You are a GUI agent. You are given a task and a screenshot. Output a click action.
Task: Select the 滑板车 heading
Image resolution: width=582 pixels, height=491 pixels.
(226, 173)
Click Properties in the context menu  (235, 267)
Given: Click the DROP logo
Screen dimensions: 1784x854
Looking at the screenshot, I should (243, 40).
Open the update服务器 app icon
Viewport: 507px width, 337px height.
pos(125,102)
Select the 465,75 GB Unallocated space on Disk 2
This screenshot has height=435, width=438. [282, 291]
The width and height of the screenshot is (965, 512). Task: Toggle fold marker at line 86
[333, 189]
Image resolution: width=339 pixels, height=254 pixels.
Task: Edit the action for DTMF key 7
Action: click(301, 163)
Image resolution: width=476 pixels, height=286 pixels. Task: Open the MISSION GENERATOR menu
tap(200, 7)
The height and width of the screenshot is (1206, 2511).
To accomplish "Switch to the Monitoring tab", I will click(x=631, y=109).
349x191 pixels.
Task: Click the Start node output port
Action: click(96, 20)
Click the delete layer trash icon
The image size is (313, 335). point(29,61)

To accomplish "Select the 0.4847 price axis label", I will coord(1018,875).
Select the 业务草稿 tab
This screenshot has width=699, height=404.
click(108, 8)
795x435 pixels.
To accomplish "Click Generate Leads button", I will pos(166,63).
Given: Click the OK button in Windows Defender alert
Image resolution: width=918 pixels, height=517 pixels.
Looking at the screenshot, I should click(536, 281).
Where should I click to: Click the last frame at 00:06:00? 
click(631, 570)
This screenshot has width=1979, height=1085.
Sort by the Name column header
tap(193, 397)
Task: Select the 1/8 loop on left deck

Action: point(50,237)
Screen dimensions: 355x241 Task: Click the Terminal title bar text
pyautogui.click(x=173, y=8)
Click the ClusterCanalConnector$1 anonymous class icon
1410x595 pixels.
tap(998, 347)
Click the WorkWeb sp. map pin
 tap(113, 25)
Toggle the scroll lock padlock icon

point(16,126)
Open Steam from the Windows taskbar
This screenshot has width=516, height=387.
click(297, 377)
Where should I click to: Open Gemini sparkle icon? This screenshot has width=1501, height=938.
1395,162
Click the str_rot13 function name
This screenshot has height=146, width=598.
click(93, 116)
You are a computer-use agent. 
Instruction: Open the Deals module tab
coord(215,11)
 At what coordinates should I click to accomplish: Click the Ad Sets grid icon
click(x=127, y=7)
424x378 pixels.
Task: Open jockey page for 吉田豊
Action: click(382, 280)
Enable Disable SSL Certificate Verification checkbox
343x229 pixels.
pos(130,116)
■ ■ ■ ■ ■
Exercise directions: Copy every line above word for word, leaving nothing out.

Exercise response:
You are a GUI agent. You are given a task and a screenshot. Output a click action.
Task: Select the 滑板车 heading
Image resolution: width=582 pixels, height=491 pixels.
(226, 173)
Click Properties in the context menu  (235, 267)
Given: Click the DROP logo
Screen dimensions: 1784x854
Looking at the screenshot, I should (243, 40).
Open the update服务器 app icon
Viewport: 507px width, 337px height.
pos(125,102)
Select the 465,75 GB Unallocated space on Disk 2
This screenshot has height=435, width=438. [282, 291]
The width and height of the screenshot is (965, 512). Task: Toggle fold marker at line 86
[333, 189]
Image resolution: width=339 pixels, height=254 pixels.
Task: Edit the action for DTMF key 7
Action: click(301, 163)
Image resolution: width=476 pixels, height=286 pixels. Task: Open the MISSION GENERATOR menu
tap(200, 7)
The height and width of the screenshot is (1206, 2511).
To accomplish "Switch to the Monitoring tab", I will click(x=631, y=109).
349x191 pixels.
Task: Click the Start node output port
Action: click(96, 20)
Click the delete layer trash icon
The image size is (313, 335). point(29,61)

To accomplish "Select the 0.4847 price axis label", I will coord(1018,875).
Select the 业务草稿 tab
This screenshot has width=699, height=404.
click(108, 8)
795x435 pixels.
To accomplish "Click Generate Leads button", I will pos(166,63).
Given: Click the OK button in Windows Defender alert
Image resolution: width=918 pixels, height=517 pixels.
Looking at the screenshot, I should click(536, 281).
Where should I click to: Click the last frame at 00:06:00? 
click(631, 570)
This screenshot has width=1979, height=1085.
Sort by the Name column header
tap(193, 397)
Task: Select the 1/8 loop on left deck

Action: point(50,237)
Screen dimensions: 355x241 Task: Click the Terminal title bar text
pyautogui.click(x=173, y=8)
Click the ClusterCanalConnector$1 anonymous class icon
1410x595 pixels.
tap(998, 347)
Click the WorkWeb sp. map pin
 tap(113, 25)
Toggle the scroll lock padlock icon

point(16,126)
Open Steam from the Windows taskbar
This screenshot has width=516, height=387.
click(297, 377)
Where should I click to: Open Gemini sparkle icon? This screenshot has width=1501, height=938.
1395,162
Click the str_rot13 function name
This screenshot has height=146, width=598.
click(93, 116)
You are a computer-use agent. 
Instruction: Open the Deals module tab
coord(215,11)
 At what coordinates should I click to accomplish: Click the Ad Sets grid icon
click(x=127, y=7)
424x378 pixels.
Task: Open jockey page for 吉田豊
Action: click(382, 280)
Enable Disable SSL Certificate Verification checkbox
343x229 pixels.
pos(130,116)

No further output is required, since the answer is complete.